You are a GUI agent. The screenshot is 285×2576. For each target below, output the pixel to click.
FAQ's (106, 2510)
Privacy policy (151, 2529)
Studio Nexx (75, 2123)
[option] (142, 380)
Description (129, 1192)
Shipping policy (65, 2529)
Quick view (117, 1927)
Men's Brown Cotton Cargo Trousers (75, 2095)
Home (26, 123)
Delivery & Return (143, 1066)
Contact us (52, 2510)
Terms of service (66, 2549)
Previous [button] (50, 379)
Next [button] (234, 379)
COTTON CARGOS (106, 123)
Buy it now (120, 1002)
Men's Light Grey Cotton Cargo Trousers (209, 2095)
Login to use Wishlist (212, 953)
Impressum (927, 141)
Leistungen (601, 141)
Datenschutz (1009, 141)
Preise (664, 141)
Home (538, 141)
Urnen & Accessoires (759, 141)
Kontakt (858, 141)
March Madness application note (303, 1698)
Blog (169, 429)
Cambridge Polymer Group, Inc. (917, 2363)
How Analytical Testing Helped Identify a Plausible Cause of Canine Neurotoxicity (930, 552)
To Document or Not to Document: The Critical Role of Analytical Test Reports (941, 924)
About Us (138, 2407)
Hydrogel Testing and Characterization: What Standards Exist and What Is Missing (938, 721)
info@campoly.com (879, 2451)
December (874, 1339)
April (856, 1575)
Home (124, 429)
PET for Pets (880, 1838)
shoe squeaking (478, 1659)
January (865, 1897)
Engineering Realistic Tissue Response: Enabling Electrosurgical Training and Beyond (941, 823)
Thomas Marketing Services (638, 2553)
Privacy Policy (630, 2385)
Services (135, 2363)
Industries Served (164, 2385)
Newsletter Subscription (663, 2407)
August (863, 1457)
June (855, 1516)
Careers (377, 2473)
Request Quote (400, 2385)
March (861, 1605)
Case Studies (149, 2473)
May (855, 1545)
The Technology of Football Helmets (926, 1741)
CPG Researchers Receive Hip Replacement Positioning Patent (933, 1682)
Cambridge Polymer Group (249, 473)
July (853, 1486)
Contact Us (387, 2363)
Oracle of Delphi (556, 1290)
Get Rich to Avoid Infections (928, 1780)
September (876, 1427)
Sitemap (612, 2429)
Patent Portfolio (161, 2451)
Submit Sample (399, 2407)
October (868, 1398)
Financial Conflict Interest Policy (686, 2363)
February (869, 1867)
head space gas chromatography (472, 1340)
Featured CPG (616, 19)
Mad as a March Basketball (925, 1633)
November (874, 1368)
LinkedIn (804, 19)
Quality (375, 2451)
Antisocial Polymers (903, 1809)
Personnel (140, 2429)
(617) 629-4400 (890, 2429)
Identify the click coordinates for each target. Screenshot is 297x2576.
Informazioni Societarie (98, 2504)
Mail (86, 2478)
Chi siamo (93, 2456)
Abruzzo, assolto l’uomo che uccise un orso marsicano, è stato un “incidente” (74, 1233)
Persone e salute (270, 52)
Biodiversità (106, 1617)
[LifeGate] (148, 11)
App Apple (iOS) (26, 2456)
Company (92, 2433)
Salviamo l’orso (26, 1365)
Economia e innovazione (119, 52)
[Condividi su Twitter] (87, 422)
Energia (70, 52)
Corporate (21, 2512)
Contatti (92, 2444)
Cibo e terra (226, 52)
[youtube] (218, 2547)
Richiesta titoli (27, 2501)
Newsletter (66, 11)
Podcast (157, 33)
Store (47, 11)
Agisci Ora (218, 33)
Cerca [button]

(AIM OF THE EXERCISE): Starting at the line that has "Buy it now (120, 1002)" and ending at the line that has "Submit Sample (399, 2407)", please write out the lines above exactly, leaving out all others.

(RESULT OF THE EXERCISE):
Buy it now (120, 1002)
Men's Light Grey Cotton Cargo Trousers (209, 2095)
Login to use Wishlist (212, 953)
Impressum (927, 141)
Leistungen (601, 141)
Datenschutz (1009, 141)
Preise (664, 141)
Home (538, 141)
Urnen & Accessoires (759, 141)
Kontakt (858, 141)
March Madness application note (303, 1698)
Blog (169, 429)
Cambridge Polymer Group, Inc. (917, 2363)
How Analytical Testing Helped Identify a Plausible Cause of Canine Neurotoxicity (930, 552)
To Document or Not to Document: The Critical Role of Analytical Test Reports (941, 924)
About Us (138, 2407)
Hydrogel Testing and Characterization: What Standards Exist and What Is Missing (938, 721)
info@campoly.com (879, 2451)
December (874, 1339)
April (856, 1575)
Home (124, 429)
PET for Pets (880, 1838)
shoe squeaking (478, 1659)
January (865, 1897)
Engineering Realistic Tissue Response: Enabling Electrosurgical Training and Beyond (941, 823)
Thomas Marketing Services (638, 2553)
Privacy Policy (630, 2385)
Services (135, 2363)
Industries Served (164, 2385)
Newsletter Subscription (663, 2407)
August (863, 1457)
June (855, 1516)
Careers (377, 2473)
Request Quote (400, 2385)
March (861, 1605)
Case Studies (149, 2473)
May (855, 1545)
The Technology of Football Helmets (926, 1741)
CPG Researchers Receive Hip Replacement Positioning Patent (933, 1682)
Cambridge Polymer Group (249, 473)
July (853, 1486)
Contact Us (387, 2363)
Oracle of Delphi (556, 1290)
Get Rich to Avoid Infections (928, 1780)
September (876, 1427)
Sitemap (612, 2429)
Patent Portfolio (161, 2451)
Submit Sample (399, 2407)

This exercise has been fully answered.